Sometimes we try to analyze a concept as a conjunction of two or more concepts. Thus, we might say that x knows p provided p is true and x justifiably believes p. Frequently, such proposed analyses founder on counterexamples—Gettier examples in this case.
I want to highlight one kind of failure. Sometimes analyzing x's being an F in terms of x's being a G and x's being an H, fails because to be an F, not only does x have to be a G and an H, but x's Gness and Hness have to be appropriately connected. While Gness and Hness are ingredients in Fness, their interconnection matters, just as one doesn't simply specify an organic compound by listing the number of atoms of each type in the compound, but one must also specify their interconnection.
I suspect this kind of connection-failure of conjunctive definitions is common. One way to see what is wrong with the justified true belief analysis of knowledge is to note that there has to be a connection between the justification and the truth and the belief. Specifying what the connection has to be like is hard (that is my understatement of the week).
Here's another case of the same sort. Suppose we say that an action is a murder provided it is a killing and morally wrong. Then we have a counterexample. Igor, who used to be a KGB assassin, has turned over a new leaf. As part of his turning over a new leaf, he has promised his wife that, no matter what, he will never kill again, no matter what. Maybe in ordinary cases that promise would be inappropriate. But given Igor's life history, it is quite appropriate. Now, Tatyana has just mugged Igor and is about to stab him to death so as not to leave any witnesses. Igor picks up a rock and kills her in self-defense. What he has done was a killing and it was morally wrong—it was the breaking of a promise. But it wasn't a murder because the connection between the fact that the action was a killing and the fact that the action was morally wrong wasn't of the right sort. (One might try to say that it was a killing and immoral, but wasn't immoral qua killing.)
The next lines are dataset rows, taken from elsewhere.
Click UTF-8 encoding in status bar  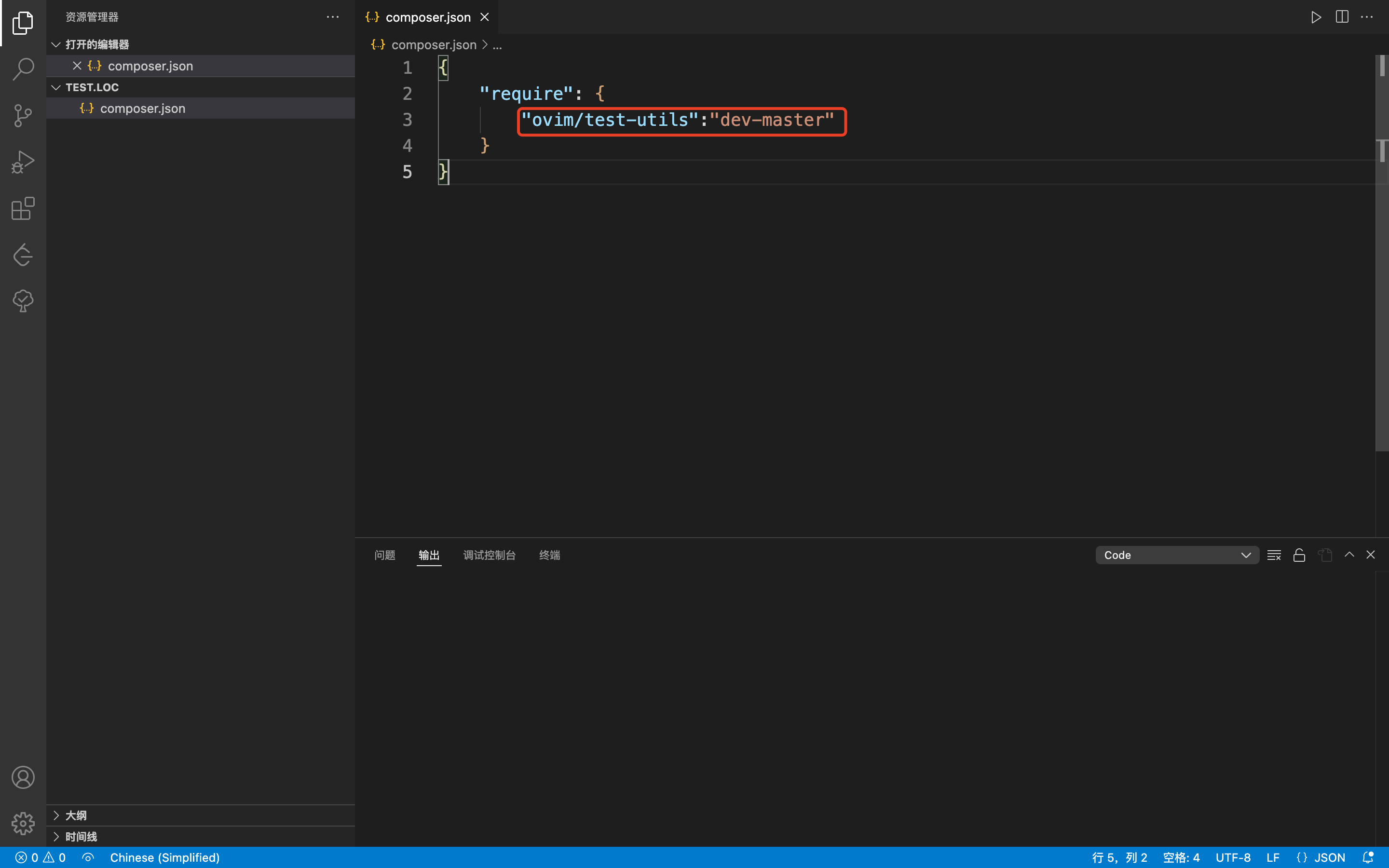[x=1232, y=857]
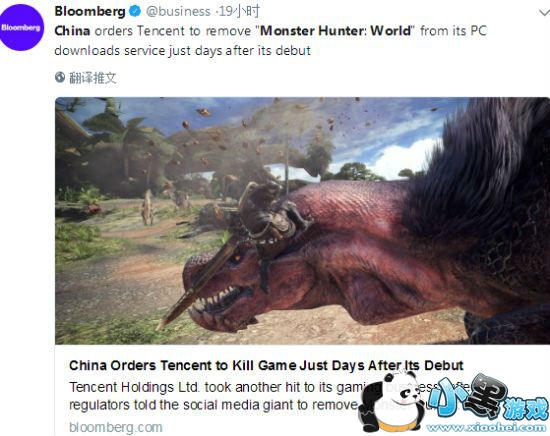Click the @business handle

click(179, 12)
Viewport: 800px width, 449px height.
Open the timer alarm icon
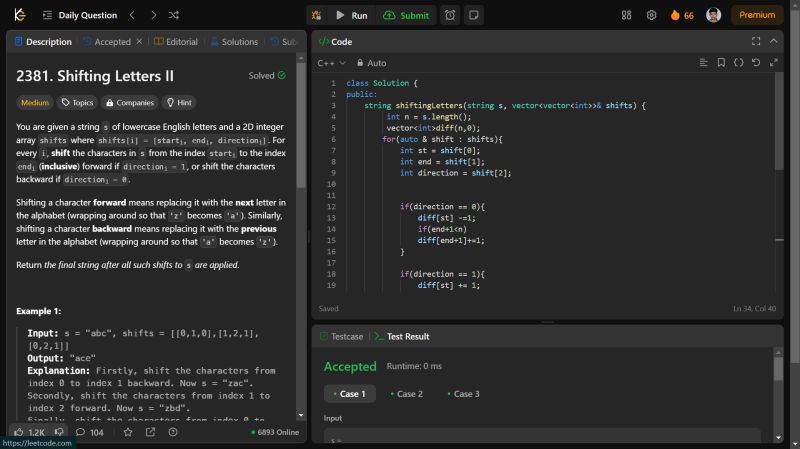click(x=450, y=15)
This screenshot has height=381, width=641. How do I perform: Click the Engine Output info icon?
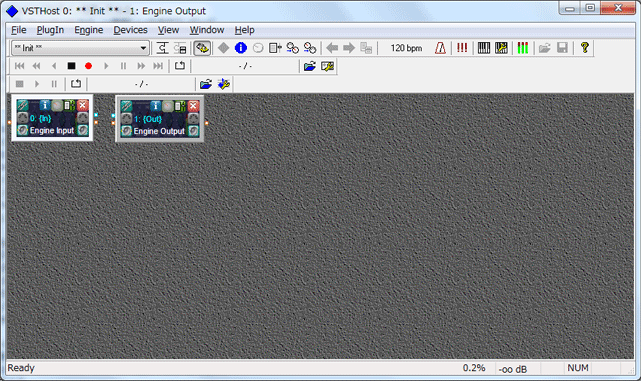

When we hear a conjunctive analysis being given in philosophy, I think it's time to look for a connection-counterexample, a case where each conjunct is satisfied, but the satisfaction of the conjuncts lacks the right kind of interconnection. Sometimes, I think, one can intuitively tell that a proposed analysis is unsatisfactory for lack of such interconnection even without coming up with a counterexample. Here is a case in point. Consider the notion of "causal necessitation". A natural-sounding definition is this: an event E causally necessitates an event F provided that (i) it is nomically necessary that if E holds, then F holds; and (ii) E causes F. But even if it turns out that this is a correct characterization—that necessarily E causally necessitates F if and only if (i) and (ii) hold—I don't think it's a good definition. For it misses out the fact that one wants a connection between the necessitating and the causing—the co-presence of the two factors shouldn't be merely coincidental. But it's really hard to come up with an uncontroversial case where we have a difference between the two. (Interestingly, it may be possible to do so if Molinism is true.)
We are rightly suspicious of disjunctive analyses. I think we should have a similar, though weaker, suspicion of conjunctive ones.
There is a structural connection between the points in this post and Aristotle's Metaphysics H6. The point is also similar to Geach's discussion of the good. We cannot define a "good basketball player" as someone who is (i) good and (ii) a basketball player.